Xcode offers a more straightforward approach to app configuration, including setting names, launch screens, and orientations. It is more beginner-friendly in this aspect, requiring less specialized knowledge.
Xcode have fewer IDE bugs compared to Android Studio.
Android Studio is generally perceived as more user-friendly compared to Xcode. Git integration and Local /Remote Git history are better managed in Android Studio.
The simulators in both Android Studio and Xcode consume significant memory and may strain system resources. However, Android Studio provides more control over simulator configuration, such as network and location permission settings, directly within the IDE.
Overall, Android Studio stands out for its developer-friendly environment, extensive plugin support, and integrated assistance features. I hope Xcode will improve for better in the future.
The Community Supports
In the fast-paced world of app-making, community support is everything.
In Android community, developers eagerly welcomed Jetpack Compose, even during its early stages. Its integration with Kotlin, a familiar language, made the transition smooth. Despite initial challenges, developers saw it as a leap forward in code maintenance and workflow improvement.
In Apple community, when the transition from a non-declarative to a declarative approach was underway with UIKit, Apple swiftly introduced SwiftUI. However, the rapid pace of this transition left developers constrained to continue using UIKit, despite some imperfections. This frequent change in frameworks hampered community evolution, resulting in limited resources and documentation for SwiftUI adoption.
The Sample Apps
Let’s address this crucial aspect: the key to standardizing coding practices lies in studying the methods of creators.
The Android community offers numerous sample applications tailored to our needs. Google contributes by providing various sample applications, some of which are even open-sourced for production. This initiative was a significant step forward in encouraging more developers to join the platform.
Conversely, the Apple community lacks such robust activity. When seeking to learn something new, it can be incredibly frustrating to find the right sample app or the correct methodology.
How can we be certain that our approach aligns with standard practices?
For novice developers, this challenge of navigating through the lack of proper guidance or samples proves to be the most critical aspect of development.
The Learning Curve
As previously mentioned, SwiftUI and Jetpack Compose share similar syntax, architecture, and structure, both being declarative approach to solving common development challenges.
Through learning, practicing, and evolving, we refine our skills.
The learning curve is directly influenced by the amount of time invested and the existing knowledge base.

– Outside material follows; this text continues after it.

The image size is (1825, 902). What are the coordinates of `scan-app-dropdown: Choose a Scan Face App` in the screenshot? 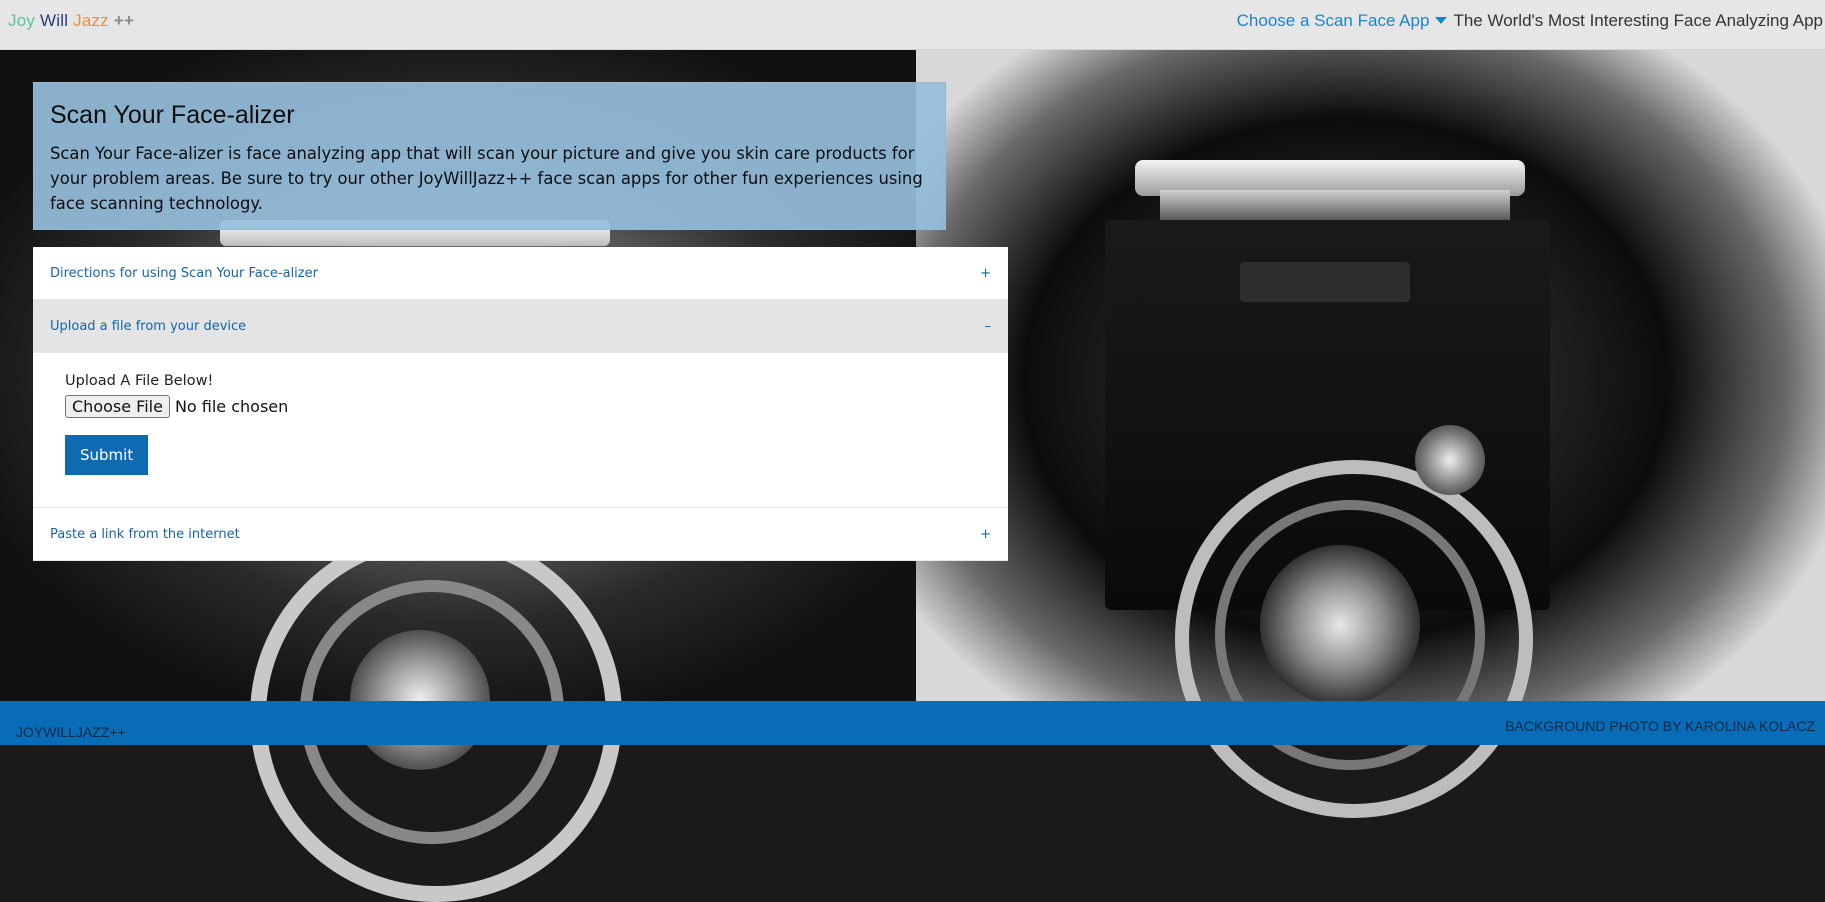 It's located at (1346, 20).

For beginners, Jetpack Compose may offer a smoother learning curve due to its wealth of resources, tutorials, and sample apps compared to SwiftUI, and it also eliminates the macOS system requirement for development.
But Yeah! If you have a Mac and are interested in exploring Swift and the Apple ecosystem for development, nothing is holding you back. Swift offers a powerful and modern language for building iOS, macOS, watchOS, visionOS, and tvOS applications.
Final Thoughts
While this article couldn’t cover everything, I hope it provided a clear understanding of Android and iOS development. Whether you’re from an Android, iOS, or hybrid application background, it’s interesting to see how quickly one can adapt to a new development environment.
As Kotlin Multiplatform is rapidly gaining popularity. The goal of this article was to offer a quick overview of these frameworks, especially for developers considering cross/hybrid-platform or native approaches.
I hope you found it informative and enjoyable. Keep exploring, keep learning, and keep building better apps in the future.
It’s never too late to start a new journey of learning.